PDF(Pubmed)
Abstract:
Endogenous antimicrobial peptides (AMPs) play a key role in the host defense against pathogens. AMPs attack pathogens preferentially at the site of entry to prevent invasive infection. Mycobacterium tuberculosis (Mtb) enters its host via the airways. AMPs released into the airways are therefore likely candidates to contribute to the clearance of Mtb immediately after infection. Since lysozyme is detectable in airway secretions, we evaluated its antimicrobial activity against Mtb. We demonstrate that lysozyme inhibits the growth of extracellular Mtb, including isoniazid-resistant strains. Lysozyme also inhibited the growth of non-tuberculous mycobacteria. Even though lysozyme entered Mtb-infected human macrophages and co-localized with the pathogen we did not observe antimicrobial activity.
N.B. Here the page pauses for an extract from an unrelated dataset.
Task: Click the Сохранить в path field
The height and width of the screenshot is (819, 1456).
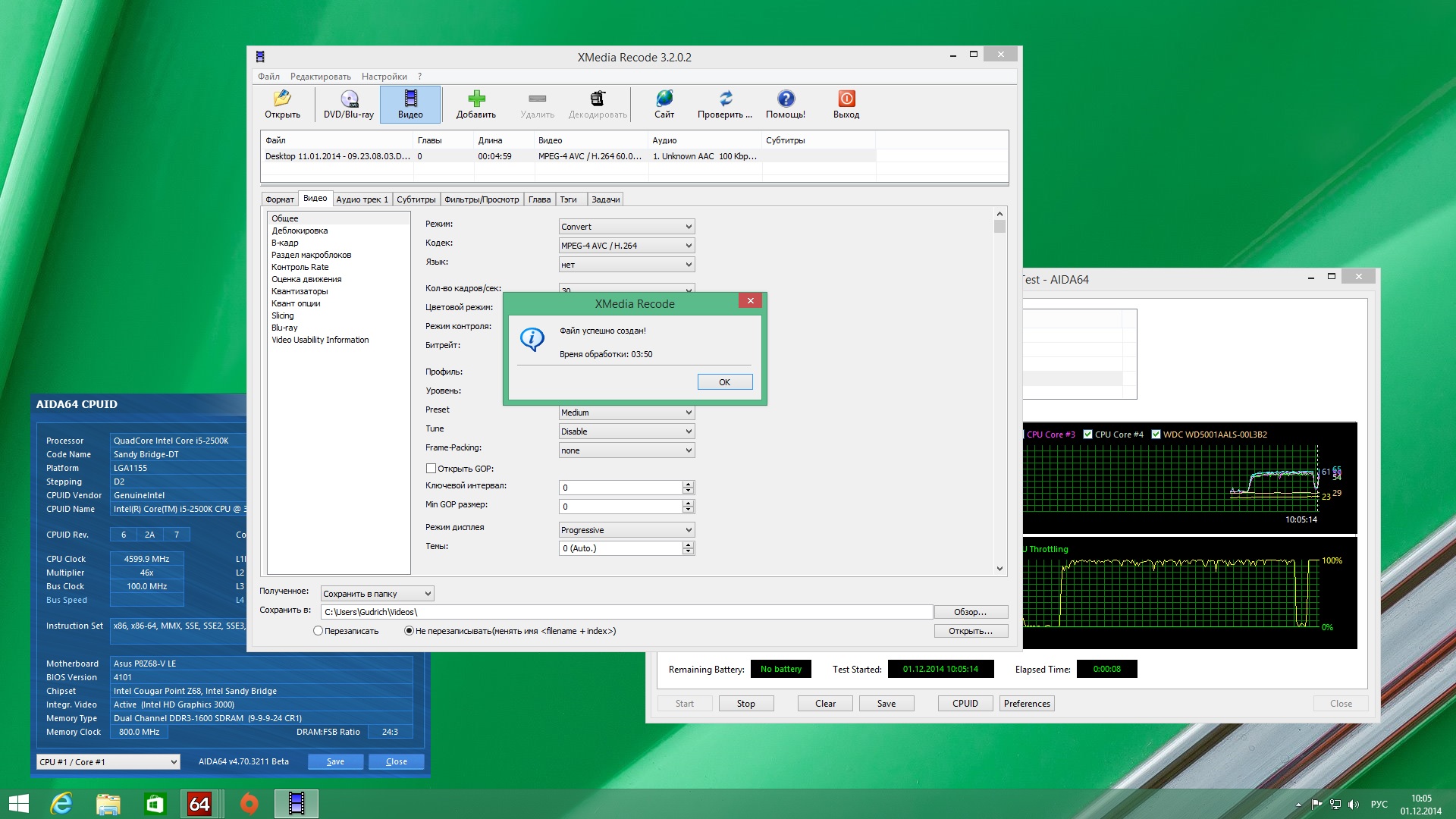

This observation was unlikely related to the large size of lysozyme (14.74 kDa) because a smaller lysozyme-derived peptide also co-localized with Mtb without affecting the viability. To evaluate whether the activity of lysozyme against extracellular Mtb could be relevant in vivo, we incubated Mtb with fractions of human serum and screened for antimicrobial activity. After several rounds of sub-fractionation, we identified a highly active fraction-component as lysozyme by mass spectrometry. In summary, our results identify lysozyme as an antimycobacterial protein that is detectable as an active compound in human serum. Our results demonstrate that the activity of AMPs against extracellular bacilli does not predict efficacy against intracellular pathogens despite co-localization within the macrophage. Ongoing experiments are designed to unravel peptide modifications that occur in the intracellular space and interfere with the deleterious activity of lysozyme in the extracellular environment.
摘要:
内源性抗菌肽(AMP)在宿主对病原体的防御中起着关键作用。AMP优先在进入部位攻击病原体以防止侵入性感染。结核分枝杆菌(Mtb)通过气道进入其宿主。因此释放到气道中的AMP很可能是在感染后立即清除Mtb的候选者。由于溶菌酶在气道分泌物中可以检测到,我们评估了其对Mtb的抗菌活性。我们证明溶菌酶抑制细胞外Mtb的生长,包括异烟肼抗性菌株。溶菌酶还抑制非结核分枝杆菌的生长。即使溶菌酶进入Mtb感染的人巨噬细胞并与病原体共定位,我们也没有观察到抗菌活性。该观察结果不太可能与大尺寸的溶菌酶(14.74kDa)相关,因为较小的溶菌酶衍生肽也与Mtb共定位而不影响生存力。为了评估溶菌酶抗细胞外Mtb的活性是否在体内相关,我们将Mtb与人血清级分孵育,并筛选抗菌活性。经过几轮细分,我们通过质谱鉴定了一种高活性组分为溶菌酶。总之,我们的研究结果将溶菌酶鉴定为一种在人血清中可检测为活性化合物的抗分枝杆菌蛋白.我们的结果表明,尽管在巨噬细胞内共定位,但针对细胞外杆菌的AMP活性并不能预测针对细胞内病原体的功效。正在进行的实验旨在解开发生在细胞内空间中并干扰溶菌酶在细胞外环境中的有害活性的肽修饰。